San Salvi, la rinascita dell’area  (foto NewPressPhoto)
San Salvi, la rinascita dell’area (foto NewPressPhoto)

Firenze, 13 settembre 2018 - Nel quarantesimo anniversario della legge Basaglia che sancì la chiusura – o forse meglio dire l’apertura – dei manicomi e il progressivo superamento di un modello di psichiatria ormai fuori tempo, comincia la rinascita dell’area di San Salvi. Dopo le Cascine, il secondo polmone verde della città che si estende su 32 ettari.

Falliti vari progetti di recupero e una certa idea di urbanizzazione del parco a scopo edilizio privato, ritenuta eccessiva e snaturante, nel nuovo piano prevale la salvaguardia della storia dei cosiddetti ‘tetti rossi’ e il mantenimento della vocazione dell’area ad uso pubblico. Dopo una lunga fase di dialogo con la cittadinanza, è stata realizzata la prima bozza di progetto di sviluppo.

L’Asl – proprietaria dell’area – ha già incontrato il sindaco Dario Nardella e i tecnici degli uffici dell’Urbanistica dove è stata depositata la proposta di riqualificazione che, superando il progetto frutto dell’accordo siglato a fine 2013 tra il presidente della Regione Rossi e l’allora sindaco Renzi, torna sugli schemi del vecchio piano urbanistico esecutivo (Pue) risalente al 2007.

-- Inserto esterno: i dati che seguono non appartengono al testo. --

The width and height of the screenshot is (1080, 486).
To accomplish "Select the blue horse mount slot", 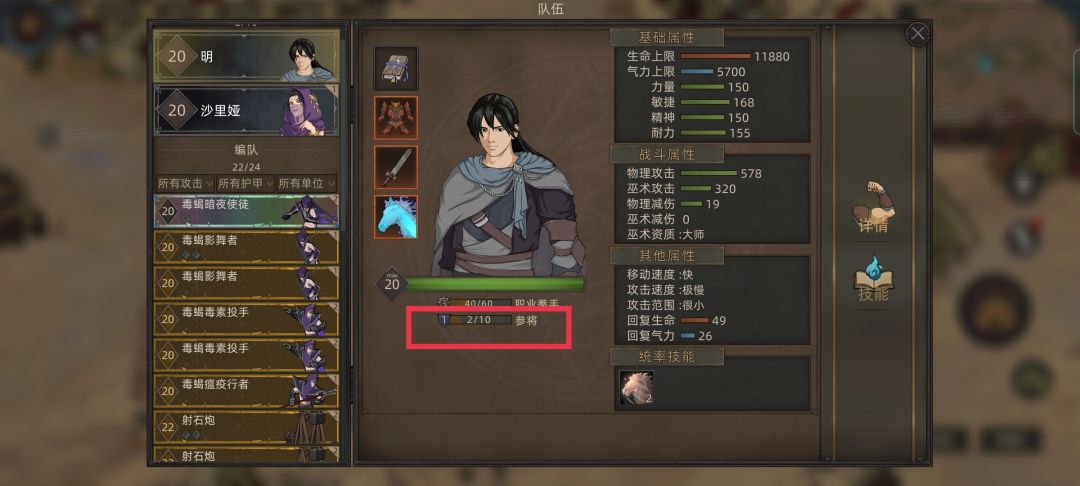I will click(x=395, y=217).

La parte centrale dell’area resterà sede di servizi amministrativi e sociosanitari dell’Asl, che saranno potenziati in base a una complessiva riorganizzazione. Parallelamente c’è l’idea di rafforzare sia il polo scolastico comunale già presente con il plesso Andrea Del Sarto (che fa parte dell’istituto comprensivo Masaccio) e del polo universitario, anch’esso già presente col dipartimento di Psicologia. Quanto all’edilizia privata, bocciata ogni possibilità di cementificazione.

La porzione da destinare ad abitazioni resta ferma al vecchio Pue del 2007: ossia 8.000 metri quadrati da realizzare in due palazzine che saranno costruite ex novo dopo avere abbattuto attettante strutture fatiscenti nel cuore del parco. In tutto si tratta di circa 120 appartamenti che frutterranno circa 25 milioni che rapprsenteranno le fondamenta della sostenibilità economico-finanziaria del piano, pilastro indispensabile se si vuole dare concretezza alle proposte formulate. Insomma, tre quarti del parco resteranno ad uso pubblico con una porzione dedicata agli abitanti del quartiere dove è previsto il potenziamento di attività sportive, nonché la realizzazione di un centro culturale stabile per attività teatrali, l’apertura di nuovi ambienti museali, espositivi e della memoria, legati alla storia di San Salvi.

In buona sostanza il nuovo progetto fornisce una nuova visione delle possibilità di sviluppo dell’area, tenendo in considerazione sia le esigenze dell’azienda sanitaria, sia le proposte arrivate dai cittadini e da vari portatori di interesse che, nel tempo, hanno manifestato proposte alternative. Nella proposta urbanistica presentata dall’Asl al Comune è stato coinvolto il dipartimento di Architettura, con il quale è in corso già dal febbraio scorso un programma di ricerca. In una fase successiva saranno chiamati a collaborare anche gli agronomi e i forestali.